● **Action item**
The records below must be copied out completely and exactly.

● **Data to use**
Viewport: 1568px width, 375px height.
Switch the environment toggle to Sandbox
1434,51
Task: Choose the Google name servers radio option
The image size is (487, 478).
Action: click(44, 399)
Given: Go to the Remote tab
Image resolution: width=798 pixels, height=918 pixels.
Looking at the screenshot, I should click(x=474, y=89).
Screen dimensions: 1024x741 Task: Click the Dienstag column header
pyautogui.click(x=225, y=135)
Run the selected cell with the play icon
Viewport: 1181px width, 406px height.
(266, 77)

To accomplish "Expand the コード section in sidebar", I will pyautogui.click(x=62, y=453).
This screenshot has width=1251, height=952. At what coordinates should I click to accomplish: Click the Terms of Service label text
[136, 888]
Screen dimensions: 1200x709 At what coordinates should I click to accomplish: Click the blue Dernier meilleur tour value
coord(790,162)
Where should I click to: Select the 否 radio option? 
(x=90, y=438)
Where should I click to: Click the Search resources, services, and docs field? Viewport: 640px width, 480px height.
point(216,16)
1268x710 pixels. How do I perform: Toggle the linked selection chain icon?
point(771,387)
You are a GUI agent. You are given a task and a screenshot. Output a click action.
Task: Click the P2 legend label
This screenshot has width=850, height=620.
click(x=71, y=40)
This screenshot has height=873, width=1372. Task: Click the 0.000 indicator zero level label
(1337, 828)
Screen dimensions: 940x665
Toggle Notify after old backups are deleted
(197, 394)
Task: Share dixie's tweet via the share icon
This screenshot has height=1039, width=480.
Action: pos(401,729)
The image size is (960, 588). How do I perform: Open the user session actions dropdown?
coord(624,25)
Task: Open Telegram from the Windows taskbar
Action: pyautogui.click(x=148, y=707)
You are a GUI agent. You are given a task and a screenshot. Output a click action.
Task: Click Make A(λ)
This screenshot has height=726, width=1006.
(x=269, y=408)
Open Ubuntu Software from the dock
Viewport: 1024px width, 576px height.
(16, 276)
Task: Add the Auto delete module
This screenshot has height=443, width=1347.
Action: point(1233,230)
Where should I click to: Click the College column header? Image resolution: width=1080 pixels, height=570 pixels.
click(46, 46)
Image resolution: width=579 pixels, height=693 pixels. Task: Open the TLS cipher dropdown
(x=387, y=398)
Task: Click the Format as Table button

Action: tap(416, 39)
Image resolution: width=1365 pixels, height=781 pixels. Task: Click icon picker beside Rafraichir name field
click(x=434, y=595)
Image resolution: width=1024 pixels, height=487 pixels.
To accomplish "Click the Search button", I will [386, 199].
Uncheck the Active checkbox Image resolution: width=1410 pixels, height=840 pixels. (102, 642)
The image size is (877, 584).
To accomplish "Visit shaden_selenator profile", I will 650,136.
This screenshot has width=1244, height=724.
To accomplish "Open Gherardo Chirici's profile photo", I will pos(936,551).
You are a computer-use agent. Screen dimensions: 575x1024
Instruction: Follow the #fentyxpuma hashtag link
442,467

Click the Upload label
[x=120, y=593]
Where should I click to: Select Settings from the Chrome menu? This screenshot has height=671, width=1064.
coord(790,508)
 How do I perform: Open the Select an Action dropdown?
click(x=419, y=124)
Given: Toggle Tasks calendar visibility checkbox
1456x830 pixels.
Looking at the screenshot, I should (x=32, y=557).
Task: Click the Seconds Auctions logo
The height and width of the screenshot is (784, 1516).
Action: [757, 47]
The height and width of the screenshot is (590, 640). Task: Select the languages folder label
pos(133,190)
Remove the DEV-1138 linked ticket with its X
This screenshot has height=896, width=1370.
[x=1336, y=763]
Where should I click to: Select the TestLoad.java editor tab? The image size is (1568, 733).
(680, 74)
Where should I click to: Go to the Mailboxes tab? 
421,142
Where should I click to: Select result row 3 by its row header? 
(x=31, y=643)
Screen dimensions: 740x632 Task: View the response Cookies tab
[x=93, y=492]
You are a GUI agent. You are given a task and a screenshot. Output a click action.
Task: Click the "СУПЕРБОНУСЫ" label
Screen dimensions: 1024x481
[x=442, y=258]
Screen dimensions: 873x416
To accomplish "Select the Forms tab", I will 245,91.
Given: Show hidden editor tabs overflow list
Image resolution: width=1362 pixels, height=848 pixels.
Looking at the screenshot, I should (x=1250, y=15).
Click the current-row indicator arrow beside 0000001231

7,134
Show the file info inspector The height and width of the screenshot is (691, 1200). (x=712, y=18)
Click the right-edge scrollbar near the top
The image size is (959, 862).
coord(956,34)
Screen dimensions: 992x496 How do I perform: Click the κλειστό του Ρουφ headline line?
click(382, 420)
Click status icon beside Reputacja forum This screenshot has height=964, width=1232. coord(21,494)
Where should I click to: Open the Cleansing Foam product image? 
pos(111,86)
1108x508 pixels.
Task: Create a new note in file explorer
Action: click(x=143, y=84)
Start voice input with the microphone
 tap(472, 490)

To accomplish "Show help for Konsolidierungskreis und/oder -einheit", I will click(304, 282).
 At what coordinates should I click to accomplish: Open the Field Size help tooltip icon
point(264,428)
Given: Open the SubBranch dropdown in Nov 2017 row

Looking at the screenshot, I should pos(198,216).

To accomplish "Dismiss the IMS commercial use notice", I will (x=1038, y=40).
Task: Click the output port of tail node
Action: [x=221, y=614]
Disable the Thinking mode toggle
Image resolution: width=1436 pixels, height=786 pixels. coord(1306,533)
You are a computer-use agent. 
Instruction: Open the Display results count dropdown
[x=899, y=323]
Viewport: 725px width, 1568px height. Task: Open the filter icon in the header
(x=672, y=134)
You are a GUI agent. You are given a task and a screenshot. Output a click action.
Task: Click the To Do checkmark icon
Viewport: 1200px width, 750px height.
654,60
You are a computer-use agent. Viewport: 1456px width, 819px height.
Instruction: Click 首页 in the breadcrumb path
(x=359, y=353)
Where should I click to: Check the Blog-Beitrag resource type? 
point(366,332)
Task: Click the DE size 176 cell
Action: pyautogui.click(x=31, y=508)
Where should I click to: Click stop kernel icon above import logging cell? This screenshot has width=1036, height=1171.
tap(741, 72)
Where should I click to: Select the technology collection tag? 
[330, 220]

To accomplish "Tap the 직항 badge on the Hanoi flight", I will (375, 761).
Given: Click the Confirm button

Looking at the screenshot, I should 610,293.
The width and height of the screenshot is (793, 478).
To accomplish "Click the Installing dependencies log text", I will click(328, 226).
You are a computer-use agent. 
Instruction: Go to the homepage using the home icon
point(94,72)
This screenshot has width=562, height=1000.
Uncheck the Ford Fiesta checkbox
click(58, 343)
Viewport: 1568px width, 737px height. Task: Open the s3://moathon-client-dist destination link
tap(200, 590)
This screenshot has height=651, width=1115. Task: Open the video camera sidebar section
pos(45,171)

● **Answer to this exercise**
Viewport: 1568px width, 375px height.
Switch the environment toggle to Sandbox
1434,51
Task: Choose the Google name servers radio option
The image size is (487, 478).
Action: click(44, 399)
Given: Go to the Remote tab
Image resolution: width=798 pixels, height=918 pixels.
Looking at the screenshot, I should click(x=474, y=89).
Screen dimensions: 1024x741 Task: Click the Dienstag column header
pyautogui.click(x=225, y=135)
Run the selected cell with the play icon
Viewport: 1181px width, 406px height.
(266, 77)

To accomplish "Expand the コード section in sidebar", I will pyautogui.click(x=62, y=453).
This screenshot has width=1251, height=952. At what coordinates should I click to accomplish: Click the Terms of Service label text
[136, 888]
Screen dimensions: 1200x709 At what coordinates should I click to accomplish: Click the blue Dernier meilleur tour value
coord(790,162)
Where should I click to: Select the 否 radio option? 
(x=90, y=438)
Where should I click to: Click the Search resources, services, and docs field? Viewport: 640px width, 480px height.
point(216,16)
1268x710 pixels. How do I perform: Toggle the linked selection chain icon?
point(771,387)
You are a GUI agent. You are given a task and a screenshot. Output a click action.
Task: Click the P2 legend label
This screenshot has width=850, height=620.
click(x=71, y=40)
This screenshot has height=873, width=1372. Task: Click the 0.000 indicator zero level label
(1337, 828)
Screen dimensions: 940x665
Toggle Notify after old backups are deleted
(197, 394)
Task: Share dixie's tweet via the share icon
This screenshot has height=1039, width=480.
Action: pos(401,729)
The image size is (960, 588). How do I perform: Open the user session actions dropdown?
coord(624,25)
Task: Open Telegram from the Windows taskbar
Action: pyautogui.click(x=148, y=707)
You are a GUI agent. You are given a task and a screenshot. Output a click action.
Task: Click Make A(λ)
This screenshot has height=726, width=1006.
(x=269, y=408)
Open Ubuntu Software from the dock
Viewport: 1024px width, 576px height.
(16, 276)
Task: Add the Auto delete module
This screenshot has height=443, width=1347.
Action: point(1233,230)
Where should I click to: Click the College column header? Image resolution: width=1080 pixels, height=570 pixels.
click(46, 46)
Image resolution: width=579 pixels, height=693 pixels. Task: Open the TLS cipher dropdown
(x=387, y=398)
Task: Click the Format as Table button

Action: tap(416, 39)
Image resolution: width=1365 pixels, height=781 pixels. Task: Click icon picker beside Rafraichir name field
click(x=434, y=595)
Image resolution: width=1024 pixels, height=487 pixels.
To accomplish "Click the Search button", I will [386, 199].
Uncheck the Active checkbox Image resolution: width=1410 pixels, height=840 pixels. (102, 642)
The image size is (877, 584).
To accomplish "Visit shaden_selenator profile", I will 650,136.
This screenshot has width=1244, height=724.
To accomplish "Open Gherardo Chirici's profile photo", I will pos(936,551).
You are a computer-use agent. Screen dimensions: 575x1024
Instruction: Follow the #fentyxpuma hashtag link
442,467

Click the Upload label
[x=120, y=593]
Where should I click to: Select Settings from the Chrome menu? This screenshot has height=671, width=1064.
coord(790,508)
 How do I perform: Open the Select an Action dropdown?
click(x=419, y=124)
Given: Toggle Tasks calendar visibility checkbox
1456x830 pixels.
Looking at the screenshot, I should (x=32, y=557).
Task: Click the Seconds Auctions logo
The height and width of the screenshot is (784, 1516).
Action: [757, 47]
The height and width of the screenshot is (590, 640). Task: Select the languages folder label
pos(133,190)
Remove the DEV-1138 linked ticket with its X
This screenshot has height=896, width=1370.
[x=1336, y=763]
Where should I click to: Select the TestLoad.java editor tab? The image size is (1568, 733).
(680, 74)
Where should I click to: Go to the Mailboxes tab? 
421,142
Where should I click to: Select result row 3 by its row header? 
(x=31, y=643)
Screen dimensions: 740x632 Task: View the response Cookies tab
[x=93, y=492]
You are a GUI agent. You are given a task and a screenshot. Output a click action.
Task: Click the "СУПЕРБОНУСЫ" label
Screen dimensions: 1024x481
[x=442, y=258]
Screen dimensions: 873x416
To accomplish "Select the Forms tab", I will 245,91.
Given: Show hidden editor tabs overflow list
Image resolution: width=1362 pixels, height=848 pixels.
Looking at the screenshot, I should (x=1250, y=15).
Click the current-row indicator arrow beside 0000001231

7,134
Show the file info inspector The height and width of the screenshot is (691, 1200). (x=712, y=18)
Click the right-edge scrollbar near the top
The image size is (959, 862).
coord(956,34)
Screen dimensions: 992x496 How do I perform: Click the κλειστό του Ρουφ headline line?
click(382, 420)
Click status icon beside Reputacja forum This screenshot has height=964, width=1232. coord(21,494)
Where should I click to: Open the Cleansing Foam product image? 
pos(111,86)
1108x508 pixels.
Task: Create a new note in file explorer
Action: click(x=143, y=84)
Start voice input with the microphone
 tap(472, 490)

To accomplish "Show help for Konsolidierungskreis und/oder -einheit", I will click(304, 282).
 At what coordinates should I click to accomplish: Open the Field Size help tooltip icon
point(264,428)
Given: Open the SubBranch dropdown in Nov 2017 row

Looking at the screenshot, I should pos(198,216).

To accomplish "Dismiss the IMS commercial use notice", I will (x=1038, y=40).
Task: Click the output port of tail node
Action: [x=221, y=614]
Disable the Thinking mode toggle
Image resolution: width=1436 pixels, height=786 pixels. coord(1306,533)
You are a computer-use agent. 
Instruction: Open the Display results count dropdown
[x=899, y=323]
Viewport: 725px width, 1568px height. Task: Open the filter icon in the header
(x=672, y=134)
You are a GUI agent. You are given a task and a screenshot. Output a click action.
Task: Click the To Do checkmark icon
Viewport: 1200px width, 750px height.
654,60
You are a computer-use agent. Viewport: 1456px width, 819px height.
Instruction: Click 首页 in the breadcrumb path
(x=359, y=353)
Where should I click to: Check the Blog-Beitrag resource type? 
point(366,332)
Task: Click the DE size 176 cell
Action: pyautogui.click(x=31, y=508)
Where should I click to: Click stop kernel icon above import logging cell? This screenshot has width=1036, height=1171.
tap(741, 72)
Where should I click to: Select the technology collection tag? 
[330, 220]

To accomplish "Tap the 직항 badge on the Hanoi flight", I will (375, 761).
Given: Click the Confirm button

Looking at the screenshot, I should 610,293.
The width and height of the screenshot is (793, 478).
To accomplish "Click the Installing dependencies log text", I will click(328, 226).
You are a computer-use agent. 
Instruction: Go to the homepage using the home icon
point(94,72)
This screenshot has width=562, height=1000.
Uncheck the Ford Fiesta checkbox
click(58, 343)
Viewport: 1568px width, 737px height. Task: Open the s3://moathon-client-dist destination link
tap(200, 590)
This screenshot has height=651, width=1115. Task: Open the video camera sidebar section
pos(45,171)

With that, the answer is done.